TEXTE PROPOSÉ:
Non seulement les jeunes aiment le luxe, mais ils l'aiment plus que leurs aînés, même si l'écart est plus réduit en France et au Japon. «Dans ces deux pays existe une culture du luxe plus prégnante qu'ailleurs, ce qui explique sans doute un rapport plus distant, plus raisonné, plus expert aux marques, même chez les jeunes», argumente Rémy Oudghiri, directeur du département Tendances et Prospective au sein d'Ipsos Public Affairs.

 

Le luxe fait rêver la génération Y. C'est particulièrement vrai en Grande-Bretagne (80% de jeunes, vs 72% pour l'ensemble de la population), en Chine (75%, vs 74%), aux États-Unis (71%, vs 67%) et en Allemagne (69%, vs 59%). Nettement moins au Brésil et en Espagne (54%).

 

Besoin de valorisation

Comment expliquer ce penchant affiché de la génération Y des 15-35 ans pour des marques et des produits que l'on aurait pu croire plus appréciés de leurs aînés? «Les réponses sont multiples, souligne Rémy Oudghiri. Mais elles traduisent pour beaucoup une recherche identitaire et une démarche de construction personnelle.»

 

Le luxe, vecteur de rêve, certes, mais pas seulement. Pour 71% des jeunes des marchés développés, pour 77% des Chinois et 60% des Brésiliens, le luxe est également envisagé comme «un pur plaisir, un moment d'émotion». Pour la génération Y, il s'agit aussi d'un passeport pour la mode, d'un point d'ancrage dans l'époque. Le luxe est même perçu comme «ce qu'il y a de plus pointu en matière d'innovation» (pour 79% des Chinois et 53% des jeunes des marchés développés).

 

Un peu partout, à l'exception du Japon et de l'Allemagne, la génération Y est ainsi massivement en quête d'inédit: entre 78 et 85% des personnes interrogées réclament des boutiques qu'elles leur fassent découvrir de nouveaux produits. D'où, sans doute, une association recherchée entre luxe et événementiel. Notamment chez les Chinois et les Brésiliens, qui attendent à 72% et 71% des marques de luxe qu'elles animent leurs points de vente.

 

À cette vertu novatrice s'ajoute une fonction sociale du luxe, souvent évoquée comme un «signe de réussite», «une façon de se distinguer» ou encore de «se sentir plus sûr de soi». Sur tous ces déterminants sociaux, on observe néanmoins de fortes disparités d'un pays à l'autre. Si 80% des jeunes Français associent le luxe à un levier de différenciation, ils ne sont que 49% des Japonais à les rejoindre sur ce terrain. Le gain de confiance, avancé par 88% des Chinois, n'est cité que par 39% des Français.

 

Plus unanime en revanche est le besoin de valorisation: attente d'un «service exceptionnel» de la part des marques, aspiration à se voir «traités comme des gens importants» et grand souci de l'apparence. «Pour me sentir bien, j'ai besoin d'être bien habillé» affirment entre 57% (États-Unis) et 68% (Grande-Bretagne) des jeunes.

DONNÉES AFFICHÉES:
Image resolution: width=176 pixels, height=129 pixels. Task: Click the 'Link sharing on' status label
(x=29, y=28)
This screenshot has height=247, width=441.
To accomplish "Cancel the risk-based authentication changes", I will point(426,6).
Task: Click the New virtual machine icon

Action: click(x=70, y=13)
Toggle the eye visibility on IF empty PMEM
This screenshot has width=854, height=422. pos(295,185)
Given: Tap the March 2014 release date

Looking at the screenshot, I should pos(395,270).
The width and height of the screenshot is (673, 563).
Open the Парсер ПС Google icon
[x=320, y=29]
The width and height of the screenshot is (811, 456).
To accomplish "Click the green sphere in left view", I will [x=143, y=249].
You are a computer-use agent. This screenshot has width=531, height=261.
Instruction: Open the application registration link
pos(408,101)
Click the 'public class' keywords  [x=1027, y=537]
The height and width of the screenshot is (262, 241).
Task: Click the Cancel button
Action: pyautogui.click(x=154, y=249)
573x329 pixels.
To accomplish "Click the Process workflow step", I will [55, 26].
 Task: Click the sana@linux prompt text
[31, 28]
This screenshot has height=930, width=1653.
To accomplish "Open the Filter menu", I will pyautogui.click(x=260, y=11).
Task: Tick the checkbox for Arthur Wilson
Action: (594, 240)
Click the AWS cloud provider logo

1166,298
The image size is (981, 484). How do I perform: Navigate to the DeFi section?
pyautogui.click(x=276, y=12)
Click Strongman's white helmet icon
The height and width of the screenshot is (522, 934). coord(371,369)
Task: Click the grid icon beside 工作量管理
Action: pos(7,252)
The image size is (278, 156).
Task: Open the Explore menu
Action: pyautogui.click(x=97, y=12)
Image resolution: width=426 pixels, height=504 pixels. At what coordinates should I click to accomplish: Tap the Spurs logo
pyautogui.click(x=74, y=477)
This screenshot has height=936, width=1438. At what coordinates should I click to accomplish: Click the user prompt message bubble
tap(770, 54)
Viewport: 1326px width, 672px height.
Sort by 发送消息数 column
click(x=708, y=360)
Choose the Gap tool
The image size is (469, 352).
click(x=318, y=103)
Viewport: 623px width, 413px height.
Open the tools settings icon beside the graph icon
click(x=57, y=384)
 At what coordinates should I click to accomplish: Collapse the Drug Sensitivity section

CONSIGNES:
[1] Relevez tous les pays nommés dans le texte consacré au luxe.
[2] Recopiez, dans le texte consacré au luxe, le passage qui va de «Plus unanime en» jusqu'à «(Grande-Bretagne) des jeunes.».
[3] Répondez à ces questions sur le texte consacré au luxe :
(a) Quel poste occupe Rémy Oudghiri ?
(b) Quelle tranche d'âge la génération Y regroupe-t-elle ?
(c) Quel pourcentage des Chinois cite le gain de confiance ?
Répondez en vous servant uniquement du texte consacré au luxe.

CORRIGÉS:
[1] France, Japon, Grande-Bretagne, Chine, États-Unis, Allemagne, Brésil, Espagne

[2]
Plus unanime en revanche est le besoin de valorisation: attente d'un «service exceptionnel» de la part des marques, aspiration à se voir «traités comme des gens importants» et grand souci de l'apparence. «Pour me sentir bien, j'ai besoin d'être bien habillé» affirment entre 57% (États-Unis) et 68% (Grande-Bretagne) des jeunes.

[3]
(a) Directeur du département Tendances et Prospective au sein d'Ipsos Public Affairs
(b) Les 15-35 ans
(c) 88 %